According to a review of global retailers with combined revenue of around $5 trillion on FactSet, an annual rental cost of $136 billion was reported on 2018 financial statements. This amount accounts for about 2.7% of the combined turnover. For retailers earning less than $1 billion, the five-year average rental costs means 5.9% of turnover. Therefore, if sales remain depressed, the small retailers would be hit the hardest as the five-year average Earnings Before Interest and Tax (EBIT) margin was around 2.6%.
The lockdown, irrespective of how long it lasts, will:
- Accelerate a shift to online shopping for consumers;
- Force surviving retailers to aggressively pursue a shift to digital economy;
- Make businesses rethink their commitment to renting office spaces when modern technology could be used to chip away at this fixed cost; and
- Make businesses renew their lease contracts with maximum flexibility and link to the variability of store sales to reduce overall leverage.
WeWork may have been a bad business model for an intermediary. This important technology solution, however, may address the overcapacity issue for landlords. Significant shifts in consumer habits, the aging population, and increased gig-economy workers are creating a secular trend that will become increasingly prominent with the passage of time. If this is the case, then the commercial rental income could become more volatile and cyclical in the future.

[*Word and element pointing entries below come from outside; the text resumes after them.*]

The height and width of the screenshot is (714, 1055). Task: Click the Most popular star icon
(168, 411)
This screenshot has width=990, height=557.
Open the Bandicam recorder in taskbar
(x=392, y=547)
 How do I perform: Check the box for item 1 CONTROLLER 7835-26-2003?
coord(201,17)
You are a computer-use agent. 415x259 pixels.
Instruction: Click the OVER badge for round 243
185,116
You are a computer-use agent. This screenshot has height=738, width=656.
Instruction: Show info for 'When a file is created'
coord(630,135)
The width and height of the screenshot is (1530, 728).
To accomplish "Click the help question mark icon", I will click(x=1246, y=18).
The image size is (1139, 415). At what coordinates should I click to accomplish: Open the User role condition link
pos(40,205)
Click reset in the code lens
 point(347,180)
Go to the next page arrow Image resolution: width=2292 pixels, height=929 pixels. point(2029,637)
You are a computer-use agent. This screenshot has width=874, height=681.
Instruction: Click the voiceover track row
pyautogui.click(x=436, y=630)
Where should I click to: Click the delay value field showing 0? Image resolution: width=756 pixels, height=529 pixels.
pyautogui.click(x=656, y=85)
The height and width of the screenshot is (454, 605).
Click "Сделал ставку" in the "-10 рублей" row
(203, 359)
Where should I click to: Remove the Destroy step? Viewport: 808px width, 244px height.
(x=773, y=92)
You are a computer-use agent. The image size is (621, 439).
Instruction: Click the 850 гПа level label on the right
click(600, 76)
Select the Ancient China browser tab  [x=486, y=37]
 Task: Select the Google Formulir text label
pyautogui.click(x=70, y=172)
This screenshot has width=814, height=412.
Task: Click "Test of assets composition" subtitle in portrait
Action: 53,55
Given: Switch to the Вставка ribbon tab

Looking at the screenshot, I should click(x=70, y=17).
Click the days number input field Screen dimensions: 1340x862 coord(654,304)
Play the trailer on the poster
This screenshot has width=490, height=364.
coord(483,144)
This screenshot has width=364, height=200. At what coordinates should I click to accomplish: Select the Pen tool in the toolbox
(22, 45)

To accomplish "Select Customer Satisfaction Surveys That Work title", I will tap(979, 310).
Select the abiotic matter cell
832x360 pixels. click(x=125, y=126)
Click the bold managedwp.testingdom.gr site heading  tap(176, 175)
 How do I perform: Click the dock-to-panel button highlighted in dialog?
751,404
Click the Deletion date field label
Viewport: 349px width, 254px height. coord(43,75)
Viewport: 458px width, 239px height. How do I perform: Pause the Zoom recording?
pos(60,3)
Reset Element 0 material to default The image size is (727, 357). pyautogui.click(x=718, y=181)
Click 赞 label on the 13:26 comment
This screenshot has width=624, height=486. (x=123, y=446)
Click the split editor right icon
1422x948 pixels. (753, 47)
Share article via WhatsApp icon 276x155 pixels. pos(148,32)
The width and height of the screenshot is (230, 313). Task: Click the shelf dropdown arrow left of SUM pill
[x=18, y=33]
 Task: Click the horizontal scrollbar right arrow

Real Estate leases as operating leverage has technology back-up
The majority view and the underlying economic assumption may be coming to an end. The minority view to treat real estate leases as operating leverage now has the technology and macroeconomic changes on its side. Only the post-COVID-19 recovery will reveal whether these changes will happen in the near or the long term.
As technology-driven services replace unintelligent physical assets, these need to be captured both as an asset and as an obligation in accounting. Whether service obligation is an operating or financing leverage is a discussion for another day.
By Kazim Razvi, Director of Financial Reporting Policy at CFA Institute.
All posts are the opinion of the author. As such, they should not be construed as investment advice, nor do the opinions expressed necessarily reflect the views of CFA Institute or the author’s employer.
 IFRS 16 and US GAAP 842 Leases went into effect 1 January 2019. The new lease standards require real estate leases to be capitalized as debt on balance sheet.